▸ **WHAT TO DO**:
Working from the records beneath this line, reproduce each one exactly.

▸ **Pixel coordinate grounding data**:
★ ★ ★

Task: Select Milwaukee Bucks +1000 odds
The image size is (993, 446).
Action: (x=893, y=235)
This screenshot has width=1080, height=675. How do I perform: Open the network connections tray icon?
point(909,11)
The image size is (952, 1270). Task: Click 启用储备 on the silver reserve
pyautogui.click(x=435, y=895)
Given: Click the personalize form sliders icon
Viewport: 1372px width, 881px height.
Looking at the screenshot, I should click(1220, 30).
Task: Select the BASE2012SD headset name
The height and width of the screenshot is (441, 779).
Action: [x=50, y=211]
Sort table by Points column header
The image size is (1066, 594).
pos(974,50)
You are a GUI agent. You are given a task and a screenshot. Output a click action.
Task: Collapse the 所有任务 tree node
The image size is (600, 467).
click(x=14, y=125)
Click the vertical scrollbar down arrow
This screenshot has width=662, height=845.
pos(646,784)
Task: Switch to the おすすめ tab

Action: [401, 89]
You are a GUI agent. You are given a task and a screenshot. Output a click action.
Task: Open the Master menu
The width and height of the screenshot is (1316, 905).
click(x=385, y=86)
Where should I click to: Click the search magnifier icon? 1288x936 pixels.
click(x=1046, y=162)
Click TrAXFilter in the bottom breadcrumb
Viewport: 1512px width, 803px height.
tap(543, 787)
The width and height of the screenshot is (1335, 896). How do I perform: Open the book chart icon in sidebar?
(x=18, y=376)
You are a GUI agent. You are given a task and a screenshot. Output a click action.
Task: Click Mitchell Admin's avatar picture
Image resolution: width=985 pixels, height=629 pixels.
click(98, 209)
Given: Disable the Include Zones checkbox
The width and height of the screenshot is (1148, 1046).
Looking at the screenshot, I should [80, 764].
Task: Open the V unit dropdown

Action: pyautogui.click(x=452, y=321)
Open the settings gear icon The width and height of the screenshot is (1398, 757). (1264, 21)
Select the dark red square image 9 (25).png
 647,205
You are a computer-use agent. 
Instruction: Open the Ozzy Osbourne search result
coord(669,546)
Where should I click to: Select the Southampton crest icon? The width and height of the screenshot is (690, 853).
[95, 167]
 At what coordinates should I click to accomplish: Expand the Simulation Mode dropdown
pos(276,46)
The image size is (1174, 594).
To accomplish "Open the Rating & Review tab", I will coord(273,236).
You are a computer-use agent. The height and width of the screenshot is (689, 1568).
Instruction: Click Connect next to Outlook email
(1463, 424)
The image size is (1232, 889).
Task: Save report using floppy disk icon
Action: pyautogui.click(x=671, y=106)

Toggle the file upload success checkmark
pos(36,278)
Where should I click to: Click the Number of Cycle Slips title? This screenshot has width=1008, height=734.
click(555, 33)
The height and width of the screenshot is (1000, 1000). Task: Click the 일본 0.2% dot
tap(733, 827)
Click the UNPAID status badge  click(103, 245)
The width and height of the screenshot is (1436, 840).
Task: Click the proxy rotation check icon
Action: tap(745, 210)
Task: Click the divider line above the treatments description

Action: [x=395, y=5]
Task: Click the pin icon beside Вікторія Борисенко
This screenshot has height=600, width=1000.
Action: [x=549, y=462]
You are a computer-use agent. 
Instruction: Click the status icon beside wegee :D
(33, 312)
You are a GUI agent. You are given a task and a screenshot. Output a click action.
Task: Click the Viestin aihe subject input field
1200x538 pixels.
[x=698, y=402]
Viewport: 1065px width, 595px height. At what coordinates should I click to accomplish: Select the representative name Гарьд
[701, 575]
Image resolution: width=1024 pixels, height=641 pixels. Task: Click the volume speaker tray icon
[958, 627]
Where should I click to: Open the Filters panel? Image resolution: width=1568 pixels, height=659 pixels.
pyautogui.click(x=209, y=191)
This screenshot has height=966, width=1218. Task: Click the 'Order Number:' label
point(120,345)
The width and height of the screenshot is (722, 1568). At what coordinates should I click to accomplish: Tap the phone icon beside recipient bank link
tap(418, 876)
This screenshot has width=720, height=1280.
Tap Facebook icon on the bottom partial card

★ ★ ★

▸ **REPLY TO THE EXERCISE**:
Task: Select Milwaukee Bucks +1000 odds
The image size is (993, 446).
Action: (x=893, y=235)
This screenshot has width=1080, height=675. How do I perform: Open the network connections tray icon?
point(909,11)
The image size is (952, 1270). Task: Click 启用储备 on the silver reserve
pyautogui.click(x=435, y=895)
Given: Click the personalize form sliders icon
Viewport: 1372px width, 881px height.
Looking at the screenshot, I should click(1220, 30).
Task: Select the BASE2012SD headset name
The height and width of the screenshot is (441, 779).
Action: [x=50, y=211]
Sort table by Points column header
The image size is (1066, 594).
pos(974,50)
You are a GUI agent. You are given a task and a screenshot. Output a click action.
Task: Collapse the 所有任务 tree node
The image size is (600, 467).
click(x=14, y=125)
Click the vertical scrollbar down arrow
This screenshot has width=662, height=845.
pos(646,784)
Task: Switch to the おすすめ tab

Action: [401, 89]
You are a GUI agent. You are given a task and a screenshot. Output a click action.
Task: Open the Master menu
The width and height of the screenshot is (1316, 905).
click(x=385, y=86)
Where should I click to: Click the search magnifier icon? 1288x936 pixels.
click(x=1046, y=162)
Click TrAXFilter in the bottom breadcrumb
Viewport: 1512px width, 803px height.
tap(543, 787)
The width and height of the screenshot is (1335, 896). How do I perform: Open the book chart icon in sidebar?
(x=18, y=376)
You are a GUI agent. You are given a task and a screenshot. Output a click action.
Task: Click Mitchell Admin's avatar picture
Image resolution: width=985 pixels, height=629 pixels.
click(98, 209)
Given: Disable the Include Zones checkbox
The width and height of the screenshot is (1148, 1046).
Looking at the screenshot, I should [80, 764].
Task: Open the V unit dropdown

Action: pyautogui.click(x=452, y=321)
Open the settings gear icon The width and height of the screenshot is (1398, 757). (1264, 21)
Select the dark red square image 9 (25).png
 647,205
You are a computer-use agent. 
Instruction: Open the Ozzy Osbourne search result
coord(669,546)
Where should I click to: Select the Southampton crest icon? The width and height of the screenshot is (690, 853).
[95, 167]
 At what coordinates should I click to accomplish: Expand the Simulation Mode dropdown
pos(276,46)
The image size is (1174, 594).
To accomplish "Open the Rating & Review tab", I will coord(273,236).
You are a computer-use agent. The height and width of the screenshot is (689, 1568).
Instruction: Click Connect next to Outlook email
(1463, 424)
The image size is (1232, 889).
Task: Save report using floppy disk icon
Action: pyautogui.click(x=671, y=106)

Toggle the file upload success checkmark
pos(36,278)
Where should I click to: Click the Number of Cycle Slips title? This screenshot has width=1008, height=734.
click(555, 33)
The height and width of the screenshot is (1000, 1000). Task: Click the 일본 0.2% dot
tap(733, 827)
Click the UNPAID status badge  click(103, 245)
The width and height of the screenshot is (1436, 840).
Task: Click the proxy rotation check icon
Action: tap(745, 210)
Task: Click the divider line above the treatments description

Action: [x=395, y=5]
Task: Click the pin icon beside Вікторія Борисенко
This screenshot has height=600, width=1000.
Action: [x=549, y=462]
You are a computer-use agent. 
Instruction: Click the status icon beside wegee :D
(33, 312)
You are a GUI agent. You are given a task and a screenshot. Output a click action.
Task: Click the Viestin aihe subject input field
1200x538 pixels.
[x=698, y=402]
Viewport: 1065px width, 595px height. At what coordinates should I click to accomplish: Select the representative name Гарьд
[701, 575]
Image resolution: width=1024 pixels, height=641 pixels. Task: Click the volume speaker tray icon
[958, 627]
Where should I click to: Open the Filters panel? Image resolution: width=1568 pixels, height=659 pixels.
pyautogui.click(x=209, y=191)
This screenshot has height=966, width=1218. Task: Click the 'Order Number:' label
point(120,345)
The width and height of the screenshot is (722, 1568). At what coordinates should I click to accomplish: Tap the phone icon beside recipient bank link
tap(418, 876)
This screenshot has width=720, height=1280.
Tap Facebook icon on the bottom partial card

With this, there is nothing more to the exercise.